▶ [INPUT RECORDS]:
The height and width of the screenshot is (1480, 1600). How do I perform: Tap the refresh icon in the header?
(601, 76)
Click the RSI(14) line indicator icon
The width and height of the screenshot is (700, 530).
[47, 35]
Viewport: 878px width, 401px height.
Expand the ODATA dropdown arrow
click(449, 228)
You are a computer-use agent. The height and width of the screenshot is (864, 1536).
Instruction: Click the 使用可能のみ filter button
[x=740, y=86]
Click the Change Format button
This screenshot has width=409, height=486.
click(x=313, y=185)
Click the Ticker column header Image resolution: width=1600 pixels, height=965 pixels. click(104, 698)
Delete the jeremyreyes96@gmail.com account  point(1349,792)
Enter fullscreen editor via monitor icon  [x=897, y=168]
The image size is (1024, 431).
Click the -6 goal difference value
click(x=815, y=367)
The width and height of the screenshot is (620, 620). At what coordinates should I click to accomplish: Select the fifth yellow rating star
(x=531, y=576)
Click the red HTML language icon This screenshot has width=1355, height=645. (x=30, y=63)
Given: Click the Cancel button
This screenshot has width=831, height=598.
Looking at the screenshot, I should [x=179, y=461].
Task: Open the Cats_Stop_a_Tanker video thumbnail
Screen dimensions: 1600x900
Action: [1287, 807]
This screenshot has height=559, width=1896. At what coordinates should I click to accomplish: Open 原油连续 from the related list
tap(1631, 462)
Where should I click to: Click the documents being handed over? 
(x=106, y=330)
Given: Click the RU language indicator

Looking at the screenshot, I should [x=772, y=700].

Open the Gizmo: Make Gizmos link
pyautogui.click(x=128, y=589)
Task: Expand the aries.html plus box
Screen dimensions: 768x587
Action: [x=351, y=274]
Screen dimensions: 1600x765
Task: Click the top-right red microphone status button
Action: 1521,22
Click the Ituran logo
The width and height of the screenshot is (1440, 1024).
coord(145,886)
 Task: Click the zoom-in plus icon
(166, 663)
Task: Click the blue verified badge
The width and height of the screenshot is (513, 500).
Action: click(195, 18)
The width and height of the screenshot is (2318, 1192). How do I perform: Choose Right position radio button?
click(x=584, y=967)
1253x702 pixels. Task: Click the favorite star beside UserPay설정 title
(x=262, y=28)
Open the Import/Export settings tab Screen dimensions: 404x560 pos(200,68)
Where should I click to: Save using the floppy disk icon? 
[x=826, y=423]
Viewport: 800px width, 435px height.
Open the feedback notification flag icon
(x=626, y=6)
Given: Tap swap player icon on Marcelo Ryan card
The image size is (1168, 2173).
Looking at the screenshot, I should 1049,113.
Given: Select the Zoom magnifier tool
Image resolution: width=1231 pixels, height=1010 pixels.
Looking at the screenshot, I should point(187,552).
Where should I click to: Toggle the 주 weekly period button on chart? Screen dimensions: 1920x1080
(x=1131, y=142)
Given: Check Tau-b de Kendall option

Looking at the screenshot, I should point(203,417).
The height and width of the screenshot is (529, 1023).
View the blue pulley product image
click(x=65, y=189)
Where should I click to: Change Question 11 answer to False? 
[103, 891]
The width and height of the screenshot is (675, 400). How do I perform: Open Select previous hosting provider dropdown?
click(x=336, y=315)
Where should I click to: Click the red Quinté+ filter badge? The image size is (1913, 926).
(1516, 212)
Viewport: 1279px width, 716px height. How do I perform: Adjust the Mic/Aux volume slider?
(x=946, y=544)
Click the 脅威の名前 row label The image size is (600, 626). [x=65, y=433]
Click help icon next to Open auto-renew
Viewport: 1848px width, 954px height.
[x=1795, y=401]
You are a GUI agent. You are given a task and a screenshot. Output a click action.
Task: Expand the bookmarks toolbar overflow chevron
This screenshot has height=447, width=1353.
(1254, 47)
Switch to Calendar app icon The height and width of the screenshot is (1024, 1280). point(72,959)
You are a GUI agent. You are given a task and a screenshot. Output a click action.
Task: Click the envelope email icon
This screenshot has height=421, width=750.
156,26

▶ [YOUR TASK]:
Without omitting anything, retype all of the material above exactly.

▶ [FINISHED TASK]:
The height and width of the screenshot is (1480, 1600). How do I perform: Tap the refresh icon in the header?
(601, 76)
Click the RSI(14) line indicator icon
The width and height of the screenshot is (700, 530).
[47, 35]
Viewport: 878px width, 401px height.
Expand the ODATA dropdown arrow
click(449, 228)
You are a computer-use agent. The height and width of the screenshot is (864, 1536).
Instruction: Click the 使用可能のみ filter button
[x=740, y=86]
Click the Change Format button
This screenshot has width=409, height=486.
click(x=313, y=185)
Click the Ticker column header Image resolution: width=1600 pixels, height=965 pixels. click(104, 698)
Delete the jeremyreyes96@gmail.com account  point(1349,792)
Enter fullscreen editor via monitor icon  [x=897, y=168]
The image size is (1024, 431).
Click the -6 goal difference value
click(x=815, y=367)
The width and height of the screenshot is (620, 620). At what coordinates should I click to accomplish: Select the fifth yellow rating star
(x=531, y=576)
Click the red HTML language icon This screenshot has width=1355, height=645. (x=30, y=63)
Given: Click the Cancel button
This screenshot has width=831, height=598.
Looking at the screenshot, I should [x=179, y=461].
Task: Open the Cats_Stop_a_Tanker video thumbnail
Screen dimensions: 1600x900
Action: [1287, 807]
This screenshot has height=559, width=1896. At what coordinates should I click to accomplish: Open 原油连续 from the related list
tap(1631, 462)
Where should I click to: Click the documents being handed over? 
(x=106, y=330)
Given: Click the RU language indicator

Looking at the screenshot, I should [x=772, y=700].

Open the Gizmo: Make Gizmos link
pyautogui.click(x=128, y=589)
Task: Expand the aries.html plus box
Screen dimensions: 768x587
Action: [x=351, y=274]
Screen dimensions: 1600x765
Task: Click the top-right red microphone status button
Action: 1521,22
Click the Ituran logo
The width and height of the screenshot is (1440, 1024).
coord(145,886)
 Task: Click the zoom-in plus icon
(166, 663)
Task: Click the blue verified badge
The width and height of the screenshot is (513, 500).
Action: click(195, 18)
The width and height of the screenshot is (2318, 1192). How do I perform: Choose Right position radio button?
click(x=584, y=967)
1253x702 pixels. Task: Click the favorite star beside UserPay설정 title
(x=262, y=28)
Open the Import/Export settings tab Screen dimensions: 404x560 pos(200,68)
Where should I click to: Save using the floppy disk icon? 
[x=826, y=423]
Viewport: 800px width, 435px height.
Open the feedback notification flag icon
(x=626, y=6)
Given: Tap swap player icon on Marcelo Ryan card
The image size is (1168, 2173).
Looking at the screenshot, I should 1049,113.
Given: Select the Zoom magnifier tool
Image resolution: width=1231 pixels, height=1010 pixels.
Looking at the screenshot, I should point(187,552).
Where should I click to: Toggle the 주 weekly period button on chart? Screen dimensions: 1920x1080
(x=1131, y=142)
Given: Check Tau-b de Kendall option

Looking at the screenshot, I should point(203,417).
The height and width of the screenshot is (529, 1023).
View the blue pulley product image
click(x=65, y=189)
Where should I click to: Change Question 11 answer to False? 
[103, 891]
The width and height of the screenshot is (675, 400). How do I perform: Open Select previous hosting provider dropdown?
click(x=336, y=315)
Where should I click to: Click the red Quinté+ filter badge? The image size is (1913, 926).
(1516, 212)
Viewport: 1279px width, 716px height. How do I perform: Adjust the Mic/Aux volume slider?
(x=946, y=544)
Click the 脅威の名前 row label The image size is (600, 626). [x=65, y=433]
Click help icon next to Open auto-renew
Viewport: 1848px width, 954px height.
[x=1795, y=401]
You are a GUI agent. You are given a task and a screenshot. Output a click action.
Task: Expand the bookmarks toolbar overflow chevron
This screenshot has height=447, width=1353.
(1254, 47)
Switch to Calendar app icon The height and width of the screenshot is (1024, 1280). point(72,959)
You are a GUI agent. You are given a task and a screenshot. Output a click action.
Task: Click the envelope email icon
This screenshot has height=421, width=750.
156,26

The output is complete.